**Stated task A**
In the paper excerpt on asynchronous partial overlay, what kind of process is the APO algorithm based on?
**Stated task B**
From the paper excerpt on asynchronous partial overlay, reproduce the text from "1. Introduction" up to and including "some internal goal.".

**Passage given**
Asynchronous Partial Overlay: A New Algorithm for Solving Distributed Constraint Satisfaction Problems
Abstract
Distributed Constraint Satisfaction (DCSP) has long been considered an important problem in multi-agent systems research. This is because many real-world problems can be represented as constraint satisfaction and these problems often present themselves in a distributed form. In this article, we present a new complete, distributed algorithm called asynchronous partial overlay (APO) for solving DCSPs that is based on a cooperative mediation process. The primary ideas behind this algorithm are that agents, when acting as a mediator, centralize small, relevant portions of the DCSP, that these centralized subproblems overlap, and that agents increase the size of their subproblems along critical paths within the DCSP as the problem solving unfolds. We present empirical evidence that shows that APO outperforms other known, complete DCSP techniques.
1. Introduction
The Distributed constraint satisfaction problem has become a very useful representation that is used to describe a number of problems in multi-agent systems including distributed resource allocation (Conry, Kuwabara, Lesser, & Meyer, 1991) and distributed scheduling (Sycara, Roth, Sadeh, & Fox, 1991). Some researchers in cooperative multi-agent systems have focused on developing methods for solving these problems that are based on one key assumption. Particularly, the agents involved in the problem solving process are autonomous. This means that the agents are only willing to exchange information that is directly relevant to the shared problem and retain the ability to refuse a solution when it obviously conflicts with some internal goal.

**Extracted information**
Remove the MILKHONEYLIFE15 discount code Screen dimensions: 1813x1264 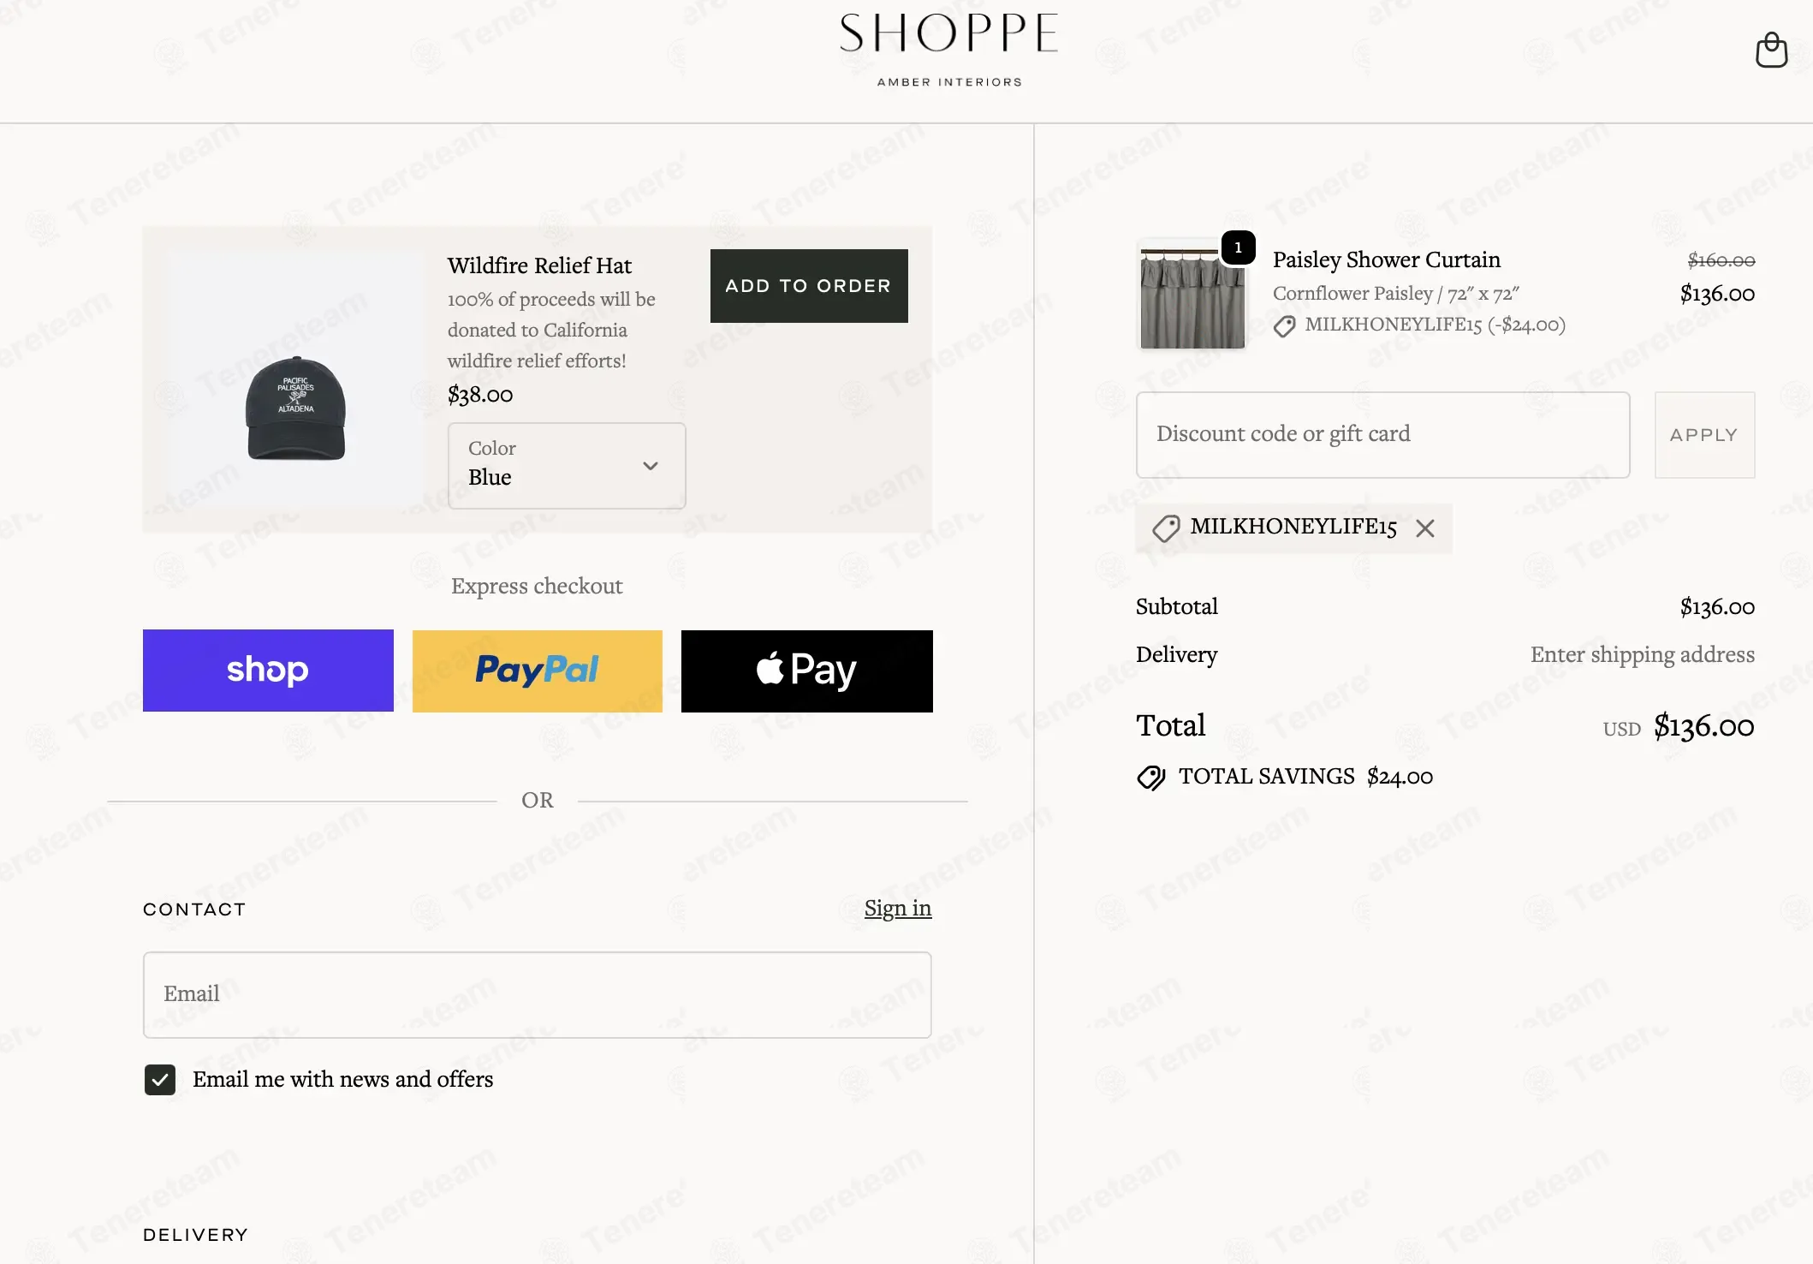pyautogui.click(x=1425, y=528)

* * *

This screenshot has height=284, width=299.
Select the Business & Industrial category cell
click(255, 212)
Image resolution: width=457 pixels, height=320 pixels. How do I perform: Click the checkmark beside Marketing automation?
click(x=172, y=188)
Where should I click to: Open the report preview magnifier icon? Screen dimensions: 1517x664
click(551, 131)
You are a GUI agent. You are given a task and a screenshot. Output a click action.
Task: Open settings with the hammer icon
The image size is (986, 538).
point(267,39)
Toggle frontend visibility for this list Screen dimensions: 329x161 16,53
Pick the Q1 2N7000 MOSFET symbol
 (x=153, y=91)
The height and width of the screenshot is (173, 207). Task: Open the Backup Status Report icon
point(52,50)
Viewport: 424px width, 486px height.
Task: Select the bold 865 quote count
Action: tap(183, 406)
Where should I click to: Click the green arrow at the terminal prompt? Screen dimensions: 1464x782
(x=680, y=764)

---

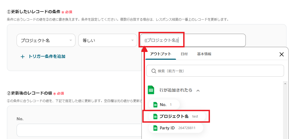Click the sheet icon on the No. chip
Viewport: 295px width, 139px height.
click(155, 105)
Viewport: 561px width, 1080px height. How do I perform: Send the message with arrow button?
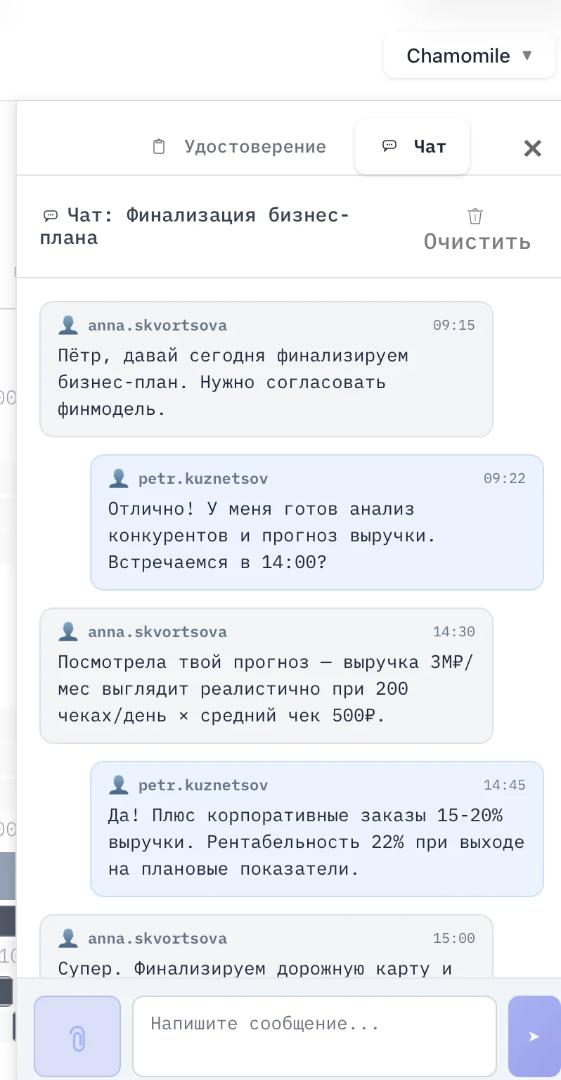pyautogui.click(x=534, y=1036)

**Full output A**
A cooperative mediation process.

**Full output B**
1. Introduction
The Distributed constraint satisfaction problem has become a very useful representation that is used to describe a number of problems in multi-agent systems including distributed resource allocation (Conry, Kuwabara, Lesser, & Meyer, 1991) and distributed scheduling (Sycara, Roth, Sadeh, & Fox, 1991). Some researchers in cooperative multi-agent systems have focused on developing methods for solving these problems that are based on one key assumption. Particularly, the agents involved in the problem solving process are autonomous. This means that the agents are only willing to exchange information that is directly relevant to the shared problem and retain the ability to refuse a solution when it obviously conflicts with some internal goal.